How to complete this task>
No pictures belong in the copy. Reproduce exactly the lines beginning at the line containing "Click the forward arrow navigation button" and continuing to the end of the entries below.

────────────────────────────────────────

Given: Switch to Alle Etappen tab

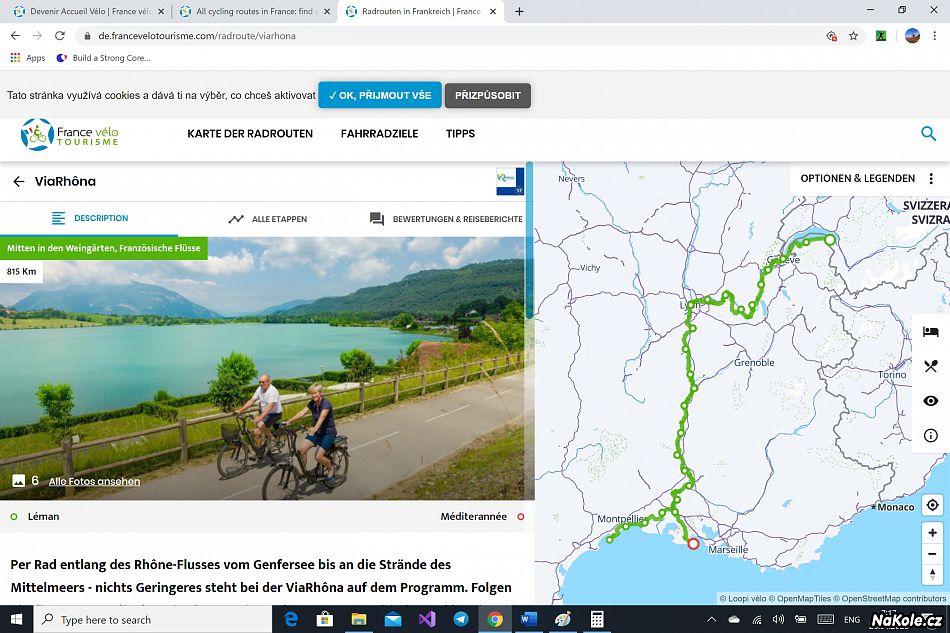Looking at the screenshot, I should (x=267, y=219).
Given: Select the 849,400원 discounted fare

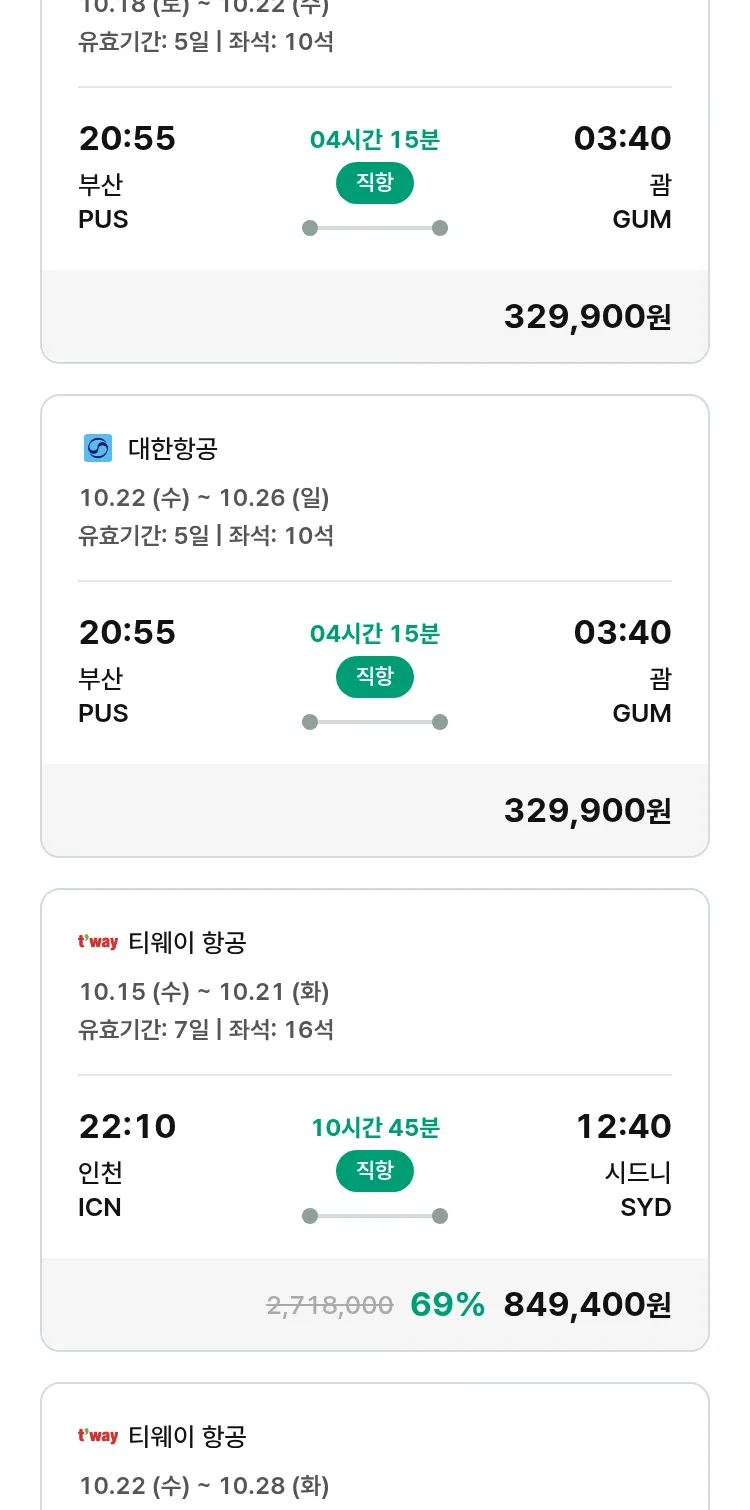Looking at the screenshot, I should coord(587,1305).
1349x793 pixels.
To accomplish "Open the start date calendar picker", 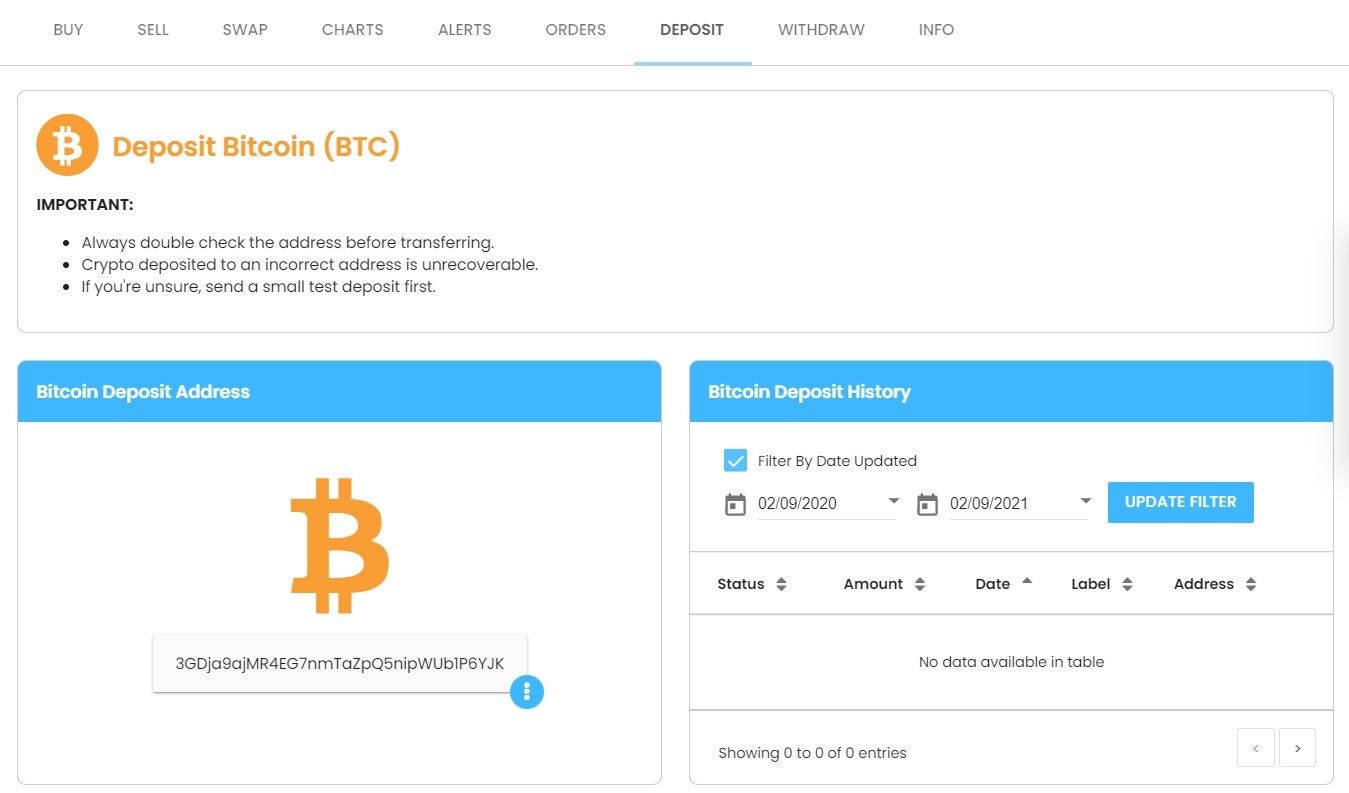I will [734, 503].
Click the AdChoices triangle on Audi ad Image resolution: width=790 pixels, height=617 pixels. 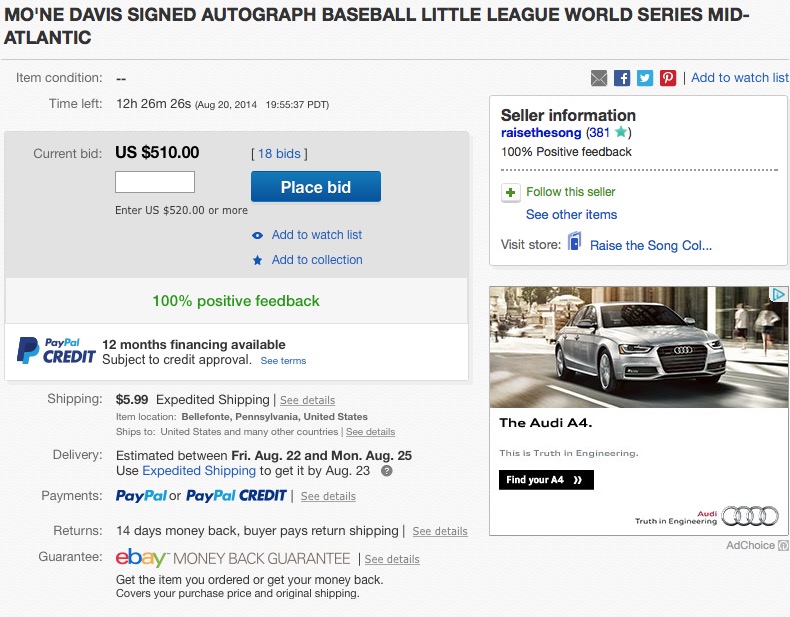[779, 294]
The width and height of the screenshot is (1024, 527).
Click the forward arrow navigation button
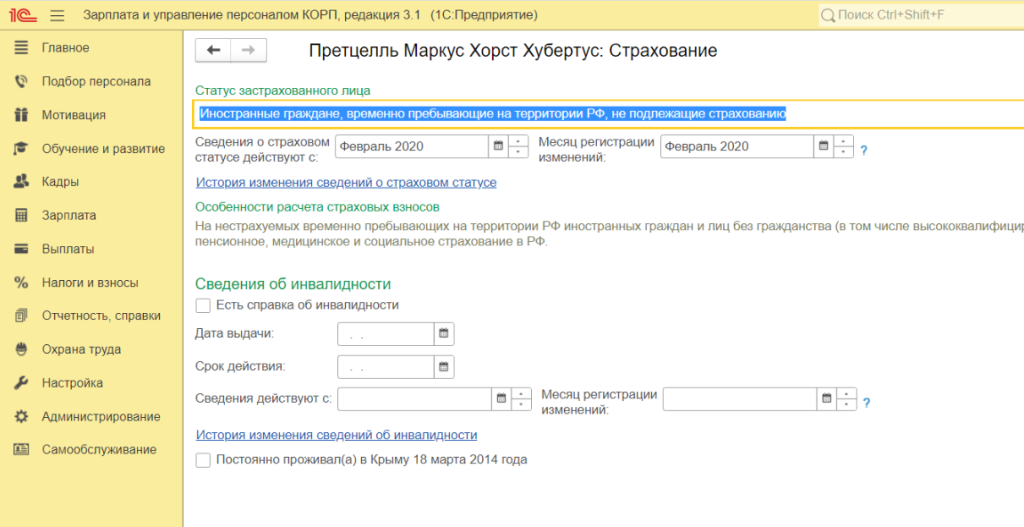249,50
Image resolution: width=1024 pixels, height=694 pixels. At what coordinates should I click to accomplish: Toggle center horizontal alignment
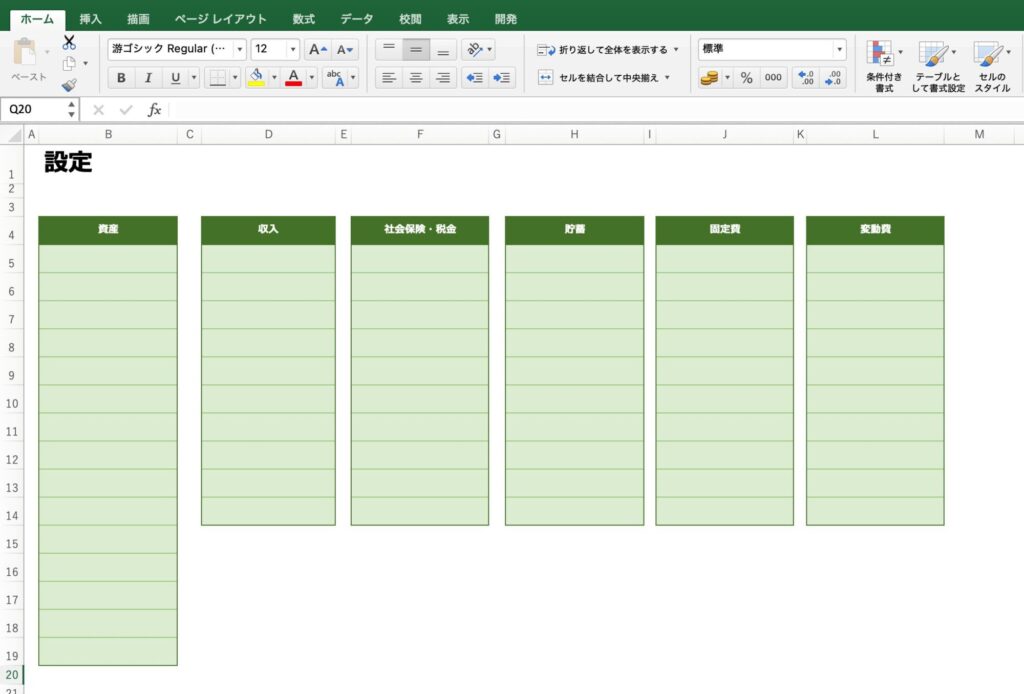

────────────────────────────────────────

Solved problem>
Click the forward arrow navigation button
249,50
Image resolution: width=1024 pixels, height=694 pixels. At what coordinates should I click to accomplish: Toggle center horizontal alignment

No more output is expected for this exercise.